Dave's Favorites: Organize Your Photos With Picasa

Walk into a movie theater, and you'll find the plot of almost any Hollywood movie built around the concept of unintended consequences. Unintended consequences abound in real life, too; consider what we deal with in digital photography. Digital cameras give us the freedom to take an unlimited number of photos without paying for film or processing, but the result--the unintended consequence--is that those pictures quickly number into the thousands and become difficult to manage.

Picasa is a free image organizer that can tame your digital clutter. What makes it so great? Without a doubt, it's the program's timeline mode. This displays your images on a sort of chronological carousel that you can spin around using the arrow keys on your keyboard. You see the date and thumbnails of the pictures, and you can double-click anywhere you like to launch a slide show of pictures from that time period.

I'm also totally jazzed by the handy Picture Tray (a holding area at the bottom of the screen) in the program's more traditional album mode. As you locate images in your albums, you can hold them in the tray and later act on them all at once--to print, e-mail, share, and so on.
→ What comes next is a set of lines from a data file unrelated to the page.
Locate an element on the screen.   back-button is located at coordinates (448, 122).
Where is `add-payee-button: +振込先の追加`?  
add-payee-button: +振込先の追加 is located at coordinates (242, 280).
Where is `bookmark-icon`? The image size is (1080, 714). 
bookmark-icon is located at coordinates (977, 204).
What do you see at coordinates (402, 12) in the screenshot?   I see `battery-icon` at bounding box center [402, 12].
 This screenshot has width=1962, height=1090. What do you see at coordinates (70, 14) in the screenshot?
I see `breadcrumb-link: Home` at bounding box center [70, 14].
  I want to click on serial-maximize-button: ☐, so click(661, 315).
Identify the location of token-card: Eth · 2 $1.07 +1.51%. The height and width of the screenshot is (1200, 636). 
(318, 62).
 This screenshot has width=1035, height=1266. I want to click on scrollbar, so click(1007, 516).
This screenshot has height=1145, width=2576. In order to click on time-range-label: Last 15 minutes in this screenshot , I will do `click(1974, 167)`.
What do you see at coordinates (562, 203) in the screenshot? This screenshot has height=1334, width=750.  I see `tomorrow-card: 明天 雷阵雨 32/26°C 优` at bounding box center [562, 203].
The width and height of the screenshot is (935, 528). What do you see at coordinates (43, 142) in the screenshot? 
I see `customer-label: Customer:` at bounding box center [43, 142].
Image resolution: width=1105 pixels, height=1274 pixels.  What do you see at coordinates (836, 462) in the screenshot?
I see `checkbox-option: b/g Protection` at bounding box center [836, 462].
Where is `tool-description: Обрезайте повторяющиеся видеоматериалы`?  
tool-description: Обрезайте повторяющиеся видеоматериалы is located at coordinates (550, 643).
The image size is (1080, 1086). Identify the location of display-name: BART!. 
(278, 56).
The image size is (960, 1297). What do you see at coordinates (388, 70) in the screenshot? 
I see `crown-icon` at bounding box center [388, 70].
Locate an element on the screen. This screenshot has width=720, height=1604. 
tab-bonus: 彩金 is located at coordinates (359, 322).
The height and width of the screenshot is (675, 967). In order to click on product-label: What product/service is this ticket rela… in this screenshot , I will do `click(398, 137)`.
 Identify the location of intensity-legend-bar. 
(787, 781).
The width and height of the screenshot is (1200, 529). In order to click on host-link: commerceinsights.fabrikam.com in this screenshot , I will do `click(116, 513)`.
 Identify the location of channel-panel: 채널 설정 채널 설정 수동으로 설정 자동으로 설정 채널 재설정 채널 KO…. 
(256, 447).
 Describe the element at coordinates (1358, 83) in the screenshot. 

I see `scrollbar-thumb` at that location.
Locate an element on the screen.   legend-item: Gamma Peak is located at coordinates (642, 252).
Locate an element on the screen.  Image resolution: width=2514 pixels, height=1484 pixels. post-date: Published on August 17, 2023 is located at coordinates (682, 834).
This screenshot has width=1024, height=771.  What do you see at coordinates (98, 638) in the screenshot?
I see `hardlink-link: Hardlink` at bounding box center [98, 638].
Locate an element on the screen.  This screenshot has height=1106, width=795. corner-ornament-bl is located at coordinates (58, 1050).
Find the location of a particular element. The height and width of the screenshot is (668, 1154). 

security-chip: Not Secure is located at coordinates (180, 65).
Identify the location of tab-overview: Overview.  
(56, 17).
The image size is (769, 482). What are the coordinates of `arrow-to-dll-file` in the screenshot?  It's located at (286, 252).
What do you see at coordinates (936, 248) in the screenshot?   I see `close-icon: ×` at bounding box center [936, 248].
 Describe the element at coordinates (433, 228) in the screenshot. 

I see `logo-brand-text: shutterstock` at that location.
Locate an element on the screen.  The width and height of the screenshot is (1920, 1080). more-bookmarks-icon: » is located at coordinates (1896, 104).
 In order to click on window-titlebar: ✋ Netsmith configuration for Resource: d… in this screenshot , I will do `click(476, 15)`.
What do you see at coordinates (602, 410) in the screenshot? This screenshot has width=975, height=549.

Picasa has strokes of genius, but it's far from perfect. The timeline mode's thumbnails are so blurry they look like they were rendered using a French Impressionism filter. And to add insult to injury, the timeline mode doesn't connect to the ordinary album mode. You can't locate a set of pictures in the timeline and then add them to the Picture Tray, so they may as well be two separate programs.

Nonetheless, Picasa is still well worth checking out, especially given the price. I have great hopes for the upcoming version 2.0. You can download the current version from the company's Web site.